BookmarkSubscribeRSS Feed
nickb
Calcite | Level 5
I'm working on a fixed format file where the file contains multiple entities. For example, the file may contain data for a student from row 1-99 and then another student will start at 100. I was thinking about loading the whole file in a dataset and parse it with proc sql.

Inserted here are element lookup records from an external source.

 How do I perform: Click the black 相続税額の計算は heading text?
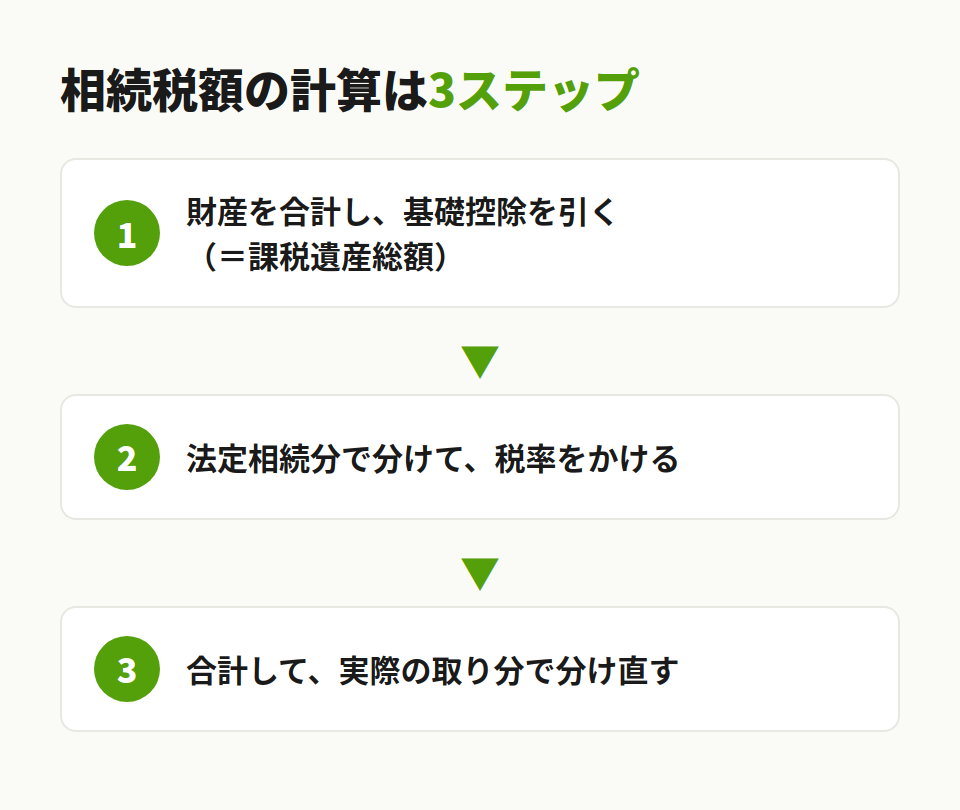244,91
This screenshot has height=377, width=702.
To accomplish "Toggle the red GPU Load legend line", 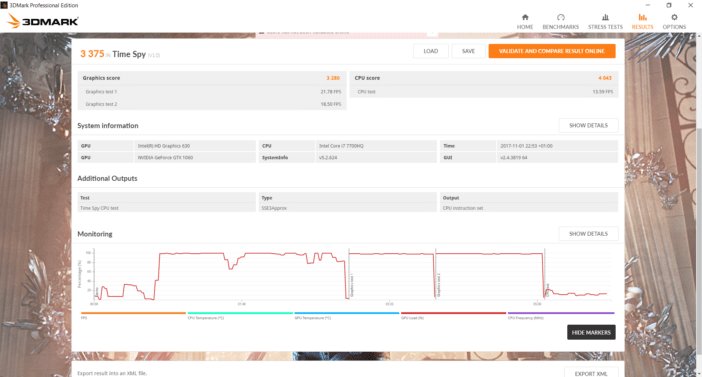I will 454,313.
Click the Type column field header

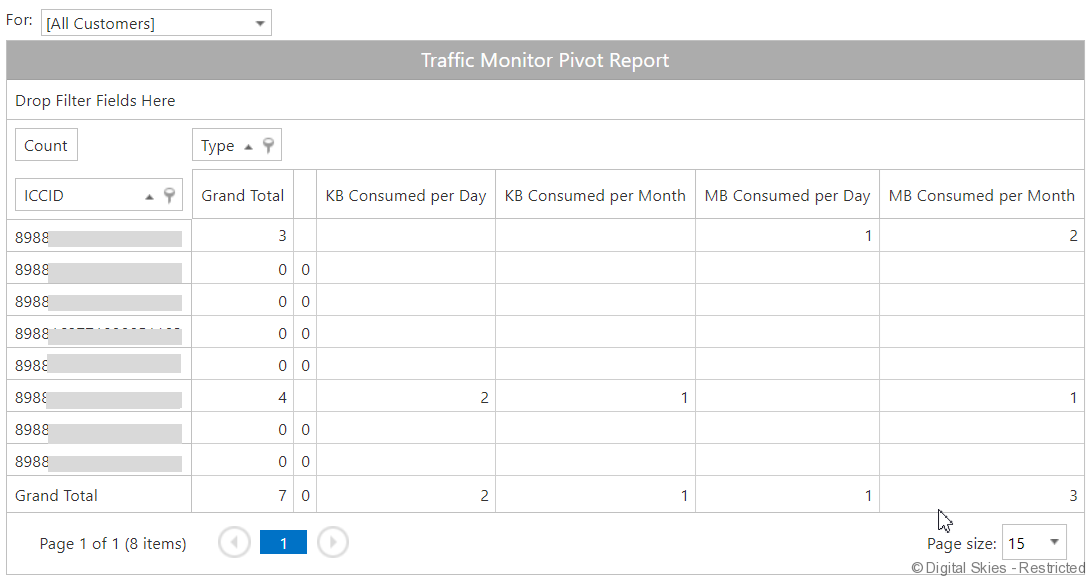tap(218, 146)
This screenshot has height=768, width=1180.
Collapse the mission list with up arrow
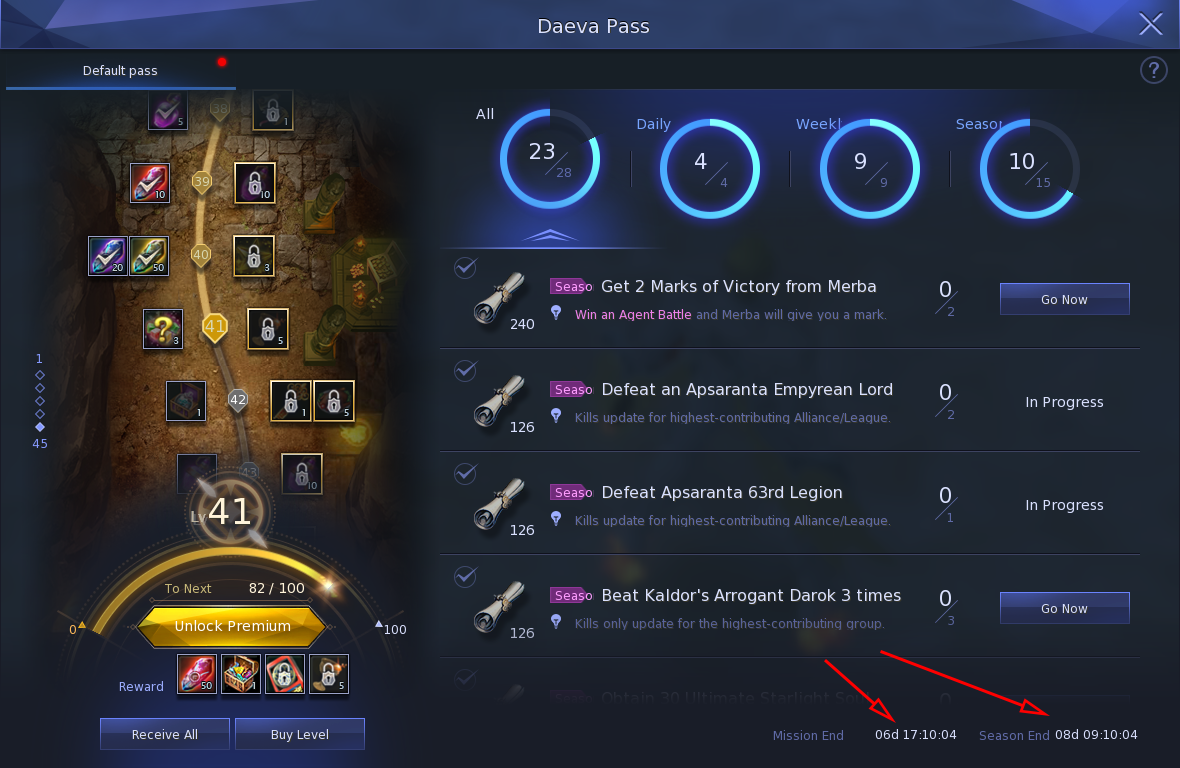(549, 235)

Below is a very brief example of 2 students.

StudentA

ADVISOR:
PLACEMENT TESTS: DISMISSALS: 0
CURRENT STANDING: GS

Completion of program will be determined by completion of each
requirement, required credit hours and final Institutional GPA.

Program Status: In Progress
Current.......... Anticipated(*).......
Required Earned Remaining Additional Remaining
Institutional Credits: 30.00 87.00 0.00 0.00 0.00
Institutional GPA....: 2.000 3.132 Met
Combined Credits: 94.00 87.00 7.00 0.00 7.00
Combined GPA....: 2.000 3.132 Met


StudentB

Completion of program will be determined by completion of each
requirement, required credit hours and final Institutional GPA.

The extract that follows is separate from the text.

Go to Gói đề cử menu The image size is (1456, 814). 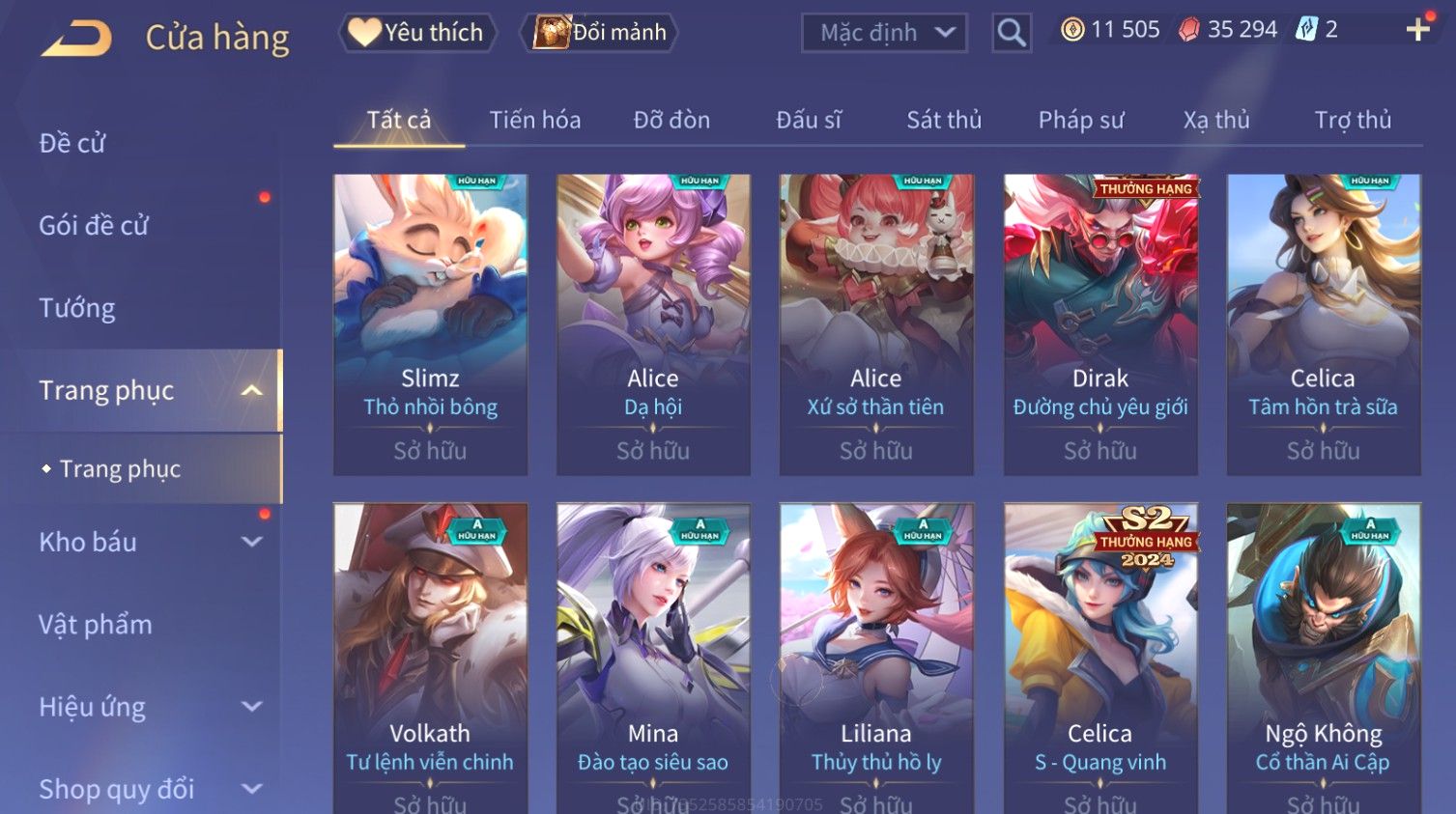94,226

Program Status: In Progress
Current.......... Anticipated(*).......
Required Earned Remaining Additional Remaining
Institutional Credits: 30.00 49.00 0.00 8.00 0.00
Institutional GPA....: 2.000 3.174 Met
Combined Credits: 106.00 49.00 57.00 8.00 49.00
Combined GPA....: 2.000 3.174 Met
20 REPLIES 20
sbb
Lapis Lazuli | Level 10 sbb
Lapis Lazuli | Level 10
PROC SQL?

Recommend using a SAS DATA step approach, where you load the current input record buffer, using IF THEN DO / END logic, detect what specify "record format type" it is, then inside the DO/END portion have INPUT statement code to parse each "type".

Use LENGTH or ATTRIB statements to declare your SAS CHARACTER and NUMERIC formatted variables.

Also, you will likely need to use a RETAIN statement for those variables that will be input in records/rows prior to the last one where you would do your OUTPUT to create a composite observation.

Scott Barry
SBBWorks, Inc.

DATA ;
* define LENGTH/ATTRIB and RETAIN statement info here. ;
input @;
if _infile_ =: 'A' then do;
* input code here for row-type A. ;
end;
else if _infile_ =: 'B' then do;
* input code here for row-type B. ;
end;
else do;
* output logic goes here - depends on what detects no ;
* more input for the current item - maybe a blank record? ;
OUTPUT;
end;
nickb
Calcite | Level 5
What if there is unknown amount of students? In my example I listed 2 but in reality there could be 22,000 students.
Patrick
Opal | Level 21
Hi

"What if there is unknown amount of students?"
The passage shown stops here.